→ EXERCISE
From the data mining article below, print the text word for word, starting at "Strategically, the store" and ending after "have been discovered.".

→ GIVEN PASSAGE
────────────────────
Data Mining: Hidden Relationships
June 2012
Ivan Obolensky
On Tuesday morning, Tom Larking, the store manager of a local supermarket chain received an email from corporate headquarters. It said that on the Wednesday and Friday night’s aisle restocking, a large Bud Lite six-pack display was to be placed at the ends of each of the diaper and baby aisles. Further, the pricing of all beer and diapers was to be increased to the top of the pricing scale for Thursday and Saturday only.
How come the manager received such a message?
The message was a result of a data mining search done at the home office that discovered that at this particular store, men bought diaper cases in large quantities on Thursdays and Saturdays and also picked up a six pack or two of Bud Lite. By fixing the prices higher and making beer more accessible, corporate was able to tap into buyer purchasing patterns to move select items at higher prices.
Strategically, the store can now use the profitability gained on these sales to offset the discounting of other items that are not moving well and still make profitability targets.
Imagine this analysis being done on hundreds of items with specific instructions as to shelf layout and pricing. By data mining and statistical analysis of sales, inventory, shelf space, restocking and movements of specific items, large retail chains can strategically manage their inventories to gain better performance.1
There are two important data mining points to this story:
Firstly, the knowledge that there are large numbers of men that come into this particular store and buy diapers and beer on Thursdays and Saturdays is surprising. Chances are that unless a data mining search was done, the correlation would never have been discovered.
Secondly, it was the combination of knowledge and the ability to utilize it that allowed the store to take advantage of a real-world link between beer and diapers.
This is data mining at work, and it is happening everywhere from the gas station convenience store to high-end retailers, from the IRS to the Department of Homeland Security, and from Las Vegas casinos to credit card companies.
Data mining is the discovery of previously unknown and potentially useful relationships from information. The term covers several disciplines. It starts with the procurement and storage of information in databases. The data is prepared for analysis and then subjected to various algorithms and statistical methods, as well as artificial intelligence, to process the data and discover
non-obvious relationships. Once a non-obvious pattern is found, it must be verified as real, and then a plan of action thought out to take advantage of the information.
────────────────────
→ RECORD EXCERPTS

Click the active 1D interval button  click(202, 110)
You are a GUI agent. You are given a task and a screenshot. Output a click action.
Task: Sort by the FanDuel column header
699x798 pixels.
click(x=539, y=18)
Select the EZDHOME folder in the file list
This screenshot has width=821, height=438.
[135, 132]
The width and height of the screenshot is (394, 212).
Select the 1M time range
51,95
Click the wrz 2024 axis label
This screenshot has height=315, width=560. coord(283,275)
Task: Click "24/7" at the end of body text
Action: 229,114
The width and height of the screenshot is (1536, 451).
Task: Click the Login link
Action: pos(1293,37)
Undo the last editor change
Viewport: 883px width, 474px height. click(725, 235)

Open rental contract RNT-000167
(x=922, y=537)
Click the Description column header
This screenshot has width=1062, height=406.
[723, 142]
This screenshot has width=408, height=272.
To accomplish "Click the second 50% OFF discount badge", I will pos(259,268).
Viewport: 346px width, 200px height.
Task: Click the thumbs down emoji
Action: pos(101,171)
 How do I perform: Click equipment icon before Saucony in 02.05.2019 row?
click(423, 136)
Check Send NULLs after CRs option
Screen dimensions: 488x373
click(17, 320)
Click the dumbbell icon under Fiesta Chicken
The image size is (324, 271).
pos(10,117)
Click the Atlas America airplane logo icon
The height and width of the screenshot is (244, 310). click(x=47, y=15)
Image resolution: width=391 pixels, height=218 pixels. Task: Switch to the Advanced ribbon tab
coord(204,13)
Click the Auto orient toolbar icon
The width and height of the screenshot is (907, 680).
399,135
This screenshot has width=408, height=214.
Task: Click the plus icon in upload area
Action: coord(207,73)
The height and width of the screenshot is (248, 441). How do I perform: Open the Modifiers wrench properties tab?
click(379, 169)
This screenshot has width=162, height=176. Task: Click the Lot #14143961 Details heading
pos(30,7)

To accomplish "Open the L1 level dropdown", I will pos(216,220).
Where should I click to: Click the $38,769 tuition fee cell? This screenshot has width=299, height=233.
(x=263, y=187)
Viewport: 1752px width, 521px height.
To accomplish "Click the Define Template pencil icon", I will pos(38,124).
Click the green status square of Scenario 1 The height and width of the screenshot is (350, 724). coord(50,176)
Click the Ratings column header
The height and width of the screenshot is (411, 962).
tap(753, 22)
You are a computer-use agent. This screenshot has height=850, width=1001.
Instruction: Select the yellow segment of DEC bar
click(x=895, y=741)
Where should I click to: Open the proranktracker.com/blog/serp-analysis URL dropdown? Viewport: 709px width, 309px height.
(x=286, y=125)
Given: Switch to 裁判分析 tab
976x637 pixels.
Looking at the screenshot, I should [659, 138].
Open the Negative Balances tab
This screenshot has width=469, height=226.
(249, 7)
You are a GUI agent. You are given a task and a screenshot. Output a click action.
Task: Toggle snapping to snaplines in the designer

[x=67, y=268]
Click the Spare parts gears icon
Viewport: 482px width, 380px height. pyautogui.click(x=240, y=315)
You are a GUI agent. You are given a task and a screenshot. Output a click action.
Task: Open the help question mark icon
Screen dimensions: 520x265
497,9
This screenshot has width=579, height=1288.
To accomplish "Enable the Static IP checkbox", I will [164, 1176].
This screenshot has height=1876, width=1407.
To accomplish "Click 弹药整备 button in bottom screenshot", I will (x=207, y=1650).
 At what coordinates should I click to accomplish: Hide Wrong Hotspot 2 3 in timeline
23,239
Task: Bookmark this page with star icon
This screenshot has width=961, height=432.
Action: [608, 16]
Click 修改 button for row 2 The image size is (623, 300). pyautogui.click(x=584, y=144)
────────────────────
→ ANSWER FOR THE TASK
Strategically, the store can now use the profitability gained on these sales to offset the discounting of other items that are not moving well and still make profitability targets.
Imagine this analysis being done on hundreds of items with specific instructions as to shelf layout and pricing. By data mining and statistical analysis of sales, inventory, shelf space, restocking and movements of specific items, large retail chains can strategically manage their inventories to gain better performance.1
There are two important data mining points to this story:
Firstly, the knowledge that there are large numbers of men that come into this particular store and buy diapers and beer on Thursdays and Saturdays is surprising. Chances are that unless a data mining search was done, the correlation would never have been discovered.